Though the Silver Room Block Party and Chosen Few Picnic and Music Festival have both been cancelled again this year, the neighborhood's third major summertime event, Hyde Park Summer Fest, is a go, likely after Labor Day.
Jonathan Swain, owner of the Kimbark Beverage Shoppe, 1214 E. 53rd St., and Summer Fest's lead organizer, said a few dates and neighborhood venues are under discussion.
"Because of COVID, we have to look at various options because of spacing. We're well-aware of what we've had in the past in terms of turnout," he said in an interview. "As we're having conversations with city agencies, we're trying to finalize those plans."
Summer Fest would typically be held the first weekend of June. With the delay, Swain is trying to ensure that there will be music equipment to rent and vendors and performers to book. He said he wants to "lean heavy" on Chicago talent but that he is in conversation with some national headliners to DJ.
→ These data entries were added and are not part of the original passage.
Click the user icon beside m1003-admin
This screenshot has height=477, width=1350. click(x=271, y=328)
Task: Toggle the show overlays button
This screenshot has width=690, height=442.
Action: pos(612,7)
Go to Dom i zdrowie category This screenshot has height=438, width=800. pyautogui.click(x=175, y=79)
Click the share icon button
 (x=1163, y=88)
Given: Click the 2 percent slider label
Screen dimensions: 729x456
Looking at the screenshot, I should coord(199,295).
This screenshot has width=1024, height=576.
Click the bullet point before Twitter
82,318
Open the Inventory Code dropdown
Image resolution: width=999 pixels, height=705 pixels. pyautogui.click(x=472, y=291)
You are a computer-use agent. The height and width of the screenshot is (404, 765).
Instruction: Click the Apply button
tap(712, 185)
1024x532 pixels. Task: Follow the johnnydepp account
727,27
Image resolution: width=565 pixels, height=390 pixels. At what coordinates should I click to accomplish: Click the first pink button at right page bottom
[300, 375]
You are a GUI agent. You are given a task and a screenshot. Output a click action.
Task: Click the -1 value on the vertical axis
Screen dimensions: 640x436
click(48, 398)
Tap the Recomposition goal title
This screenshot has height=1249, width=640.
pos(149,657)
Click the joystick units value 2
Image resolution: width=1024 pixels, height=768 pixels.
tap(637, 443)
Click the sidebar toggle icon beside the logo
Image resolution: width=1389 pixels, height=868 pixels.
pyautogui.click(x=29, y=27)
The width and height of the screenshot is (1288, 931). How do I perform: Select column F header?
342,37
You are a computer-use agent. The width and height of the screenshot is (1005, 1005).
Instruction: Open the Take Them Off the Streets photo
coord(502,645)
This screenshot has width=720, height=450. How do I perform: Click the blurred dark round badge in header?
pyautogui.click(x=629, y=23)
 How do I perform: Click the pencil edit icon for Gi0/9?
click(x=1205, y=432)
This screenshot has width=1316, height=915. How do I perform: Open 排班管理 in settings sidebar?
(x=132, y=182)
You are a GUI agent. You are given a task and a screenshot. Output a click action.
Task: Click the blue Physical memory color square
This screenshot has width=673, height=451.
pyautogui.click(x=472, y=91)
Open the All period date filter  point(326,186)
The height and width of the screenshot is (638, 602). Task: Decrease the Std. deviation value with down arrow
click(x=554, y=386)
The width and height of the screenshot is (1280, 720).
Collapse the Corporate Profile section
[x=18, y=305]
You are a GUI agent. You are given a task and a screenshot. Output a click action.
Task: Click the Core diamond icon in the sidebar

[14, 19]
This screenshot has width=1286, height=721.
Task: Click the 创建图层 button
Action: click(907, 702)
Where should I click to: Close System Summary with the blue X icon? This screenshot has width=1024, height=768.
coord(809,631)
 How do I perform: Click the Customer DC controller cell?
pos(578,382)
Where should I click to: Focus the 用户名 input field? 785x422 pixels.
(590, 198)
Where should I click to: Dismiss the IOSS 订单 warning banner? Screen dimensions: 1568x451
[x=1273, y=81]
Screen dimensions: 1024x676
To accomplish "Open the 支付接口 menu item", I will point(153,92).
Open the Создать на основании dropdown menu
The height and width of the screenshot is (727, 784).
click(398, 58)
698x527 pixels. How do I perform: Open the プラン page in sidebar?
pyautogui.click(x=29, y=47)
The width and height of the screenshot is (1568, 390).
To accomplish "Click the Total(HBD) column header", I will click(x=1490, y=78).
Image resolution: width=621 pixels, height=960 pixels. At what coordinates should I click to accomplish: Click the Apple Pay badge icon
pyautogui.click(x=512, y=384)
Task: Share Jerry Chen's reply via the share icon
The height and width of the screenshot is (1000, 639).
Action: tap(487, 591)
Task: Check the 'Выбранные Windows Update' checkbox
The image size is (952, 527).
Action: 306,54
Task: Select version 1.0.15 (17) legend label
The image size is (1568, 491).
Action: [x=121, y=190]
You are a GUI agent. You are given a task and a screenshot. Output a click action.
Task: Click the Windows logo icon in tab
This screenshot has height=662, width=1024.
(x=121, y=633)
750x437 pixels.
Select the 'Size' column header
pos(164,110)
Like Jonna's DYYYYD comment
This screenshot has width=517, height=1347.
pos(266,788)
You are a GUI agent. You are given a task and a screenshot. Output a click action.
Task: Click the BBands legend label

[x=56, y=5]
Eric Williams of The Silver Room, 1506 E. 53rd St., has cast doubt on the long-term existence of his Block Party, pointing out the gargantuan expense he bears to throw the festival year over year. (The Chosen Few's Music Festival, meanwhile, is going online over Fourth of July for the second year in a row.)
Swain, for his part, pointed out Summer Fest's beginning as a beer-sampling event with the Hyde Park Chamber of Commerce's Celebrate Hyde Park festival; the event was known as the Hyde Park Brew Fest from 2014-19.
While there are years that he loses money or just breaks even, he said the money he raises from selling tickets for beer samples, which will be available this year, are part of what keeps Summer Fest worth continuing from a monetary standpoint.
But he added that he began the event out of a conviction that "the South Side deserves everything that every other community has," recalling seeing so many South Siders at North Side festivals before what became Summer Fest began.
"One of the great things that I really enjoy about it is that our event, the Chosen Few Picnic, The Silver Room — we all kind of do it similarly. We bring people together who haven't seen each other in a long time and allow them to connect. It becomes a point of reconnection for community. For me, that drives it," Swain said.
"Do we look to make money on it? Absolutely. But It's just as much as an economic engine for vendors and other businesses as it is a community-unifier."